=== Work task ===
Set out exactly, line by line, the stretch of data below that begins at the line containing "How do I perform: Turn" and ends at the line containing "Task: Click the RoHS checkmark icon", with both ends kept.

Data items
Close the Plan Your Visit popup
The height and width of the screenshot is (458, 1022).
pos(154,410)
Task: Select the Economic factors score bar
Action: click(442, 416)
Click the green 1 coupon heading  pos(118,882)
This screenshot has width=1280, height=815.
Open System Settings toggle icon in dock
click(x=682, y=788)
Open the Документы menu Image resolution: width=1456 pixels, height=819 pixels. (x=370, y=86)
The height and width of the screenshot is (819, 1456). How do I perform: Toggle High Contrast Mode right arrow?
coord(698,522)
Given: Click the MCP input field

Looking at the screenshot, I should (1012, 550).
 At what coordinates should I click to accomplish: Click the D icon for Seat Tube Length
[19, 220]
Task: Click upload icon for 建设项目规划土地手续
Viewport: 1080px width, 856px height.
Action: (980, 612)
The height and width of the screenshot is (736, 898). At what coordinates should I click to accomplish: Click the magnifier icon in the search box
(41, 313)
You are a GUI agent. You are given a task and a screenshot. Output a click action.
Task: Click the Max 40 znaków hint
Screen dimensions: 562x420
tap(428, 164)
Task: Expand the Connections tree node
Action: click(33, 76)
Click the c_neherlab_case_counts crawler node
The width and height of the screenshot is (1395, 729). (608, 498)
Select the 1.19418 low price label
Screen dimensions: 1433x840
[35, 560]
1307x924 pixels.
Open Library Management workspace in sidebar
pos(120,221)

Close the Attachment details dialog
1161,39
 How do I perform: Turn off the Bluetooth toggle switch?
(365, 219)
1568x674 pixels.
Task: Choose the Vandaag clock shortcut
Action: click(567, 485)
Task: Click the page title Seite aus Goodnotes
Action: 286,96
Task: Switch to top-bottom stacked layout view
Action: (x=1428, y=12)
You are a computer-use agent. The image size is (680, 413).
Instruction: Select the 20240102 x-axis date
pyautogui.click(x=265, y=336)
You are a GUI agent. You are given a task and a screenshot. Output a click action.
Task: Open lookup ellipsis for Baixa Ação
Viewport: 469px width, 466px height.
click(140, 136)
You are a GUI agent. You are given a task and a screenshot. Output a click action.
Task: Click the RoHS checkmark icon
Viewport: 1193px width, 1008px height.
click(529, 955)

=== Response below ===
 How do I perform: Turn off the Bluetooth toggle switch?
(365, 219)
1568x674 pixels.
Task: Choose the Vandaag clock shortcut
Action: click(567, 485)
Task: Click the page title Seite aus Goodnotes
Action: 286,96
Task: Switch to top-bottom stacked layout view
Action: (x=1428, y=12)
You are a computer-use agent. The image size is (680, 413).
Instruction: Select the 20240102 x-axis date
pyautogui.click(x=265, y=336)
You are a GUI agent. You are given a task and a screenshot. Output a click action.
Task: Open lookup ellipsis for Baixa Ação
Viewport: 469px width, 466px height.
click(140, 136)
You are a GUI agent. You are given a task and a screenshot. Output a click action.
Task: Click the RoHS checkmark icon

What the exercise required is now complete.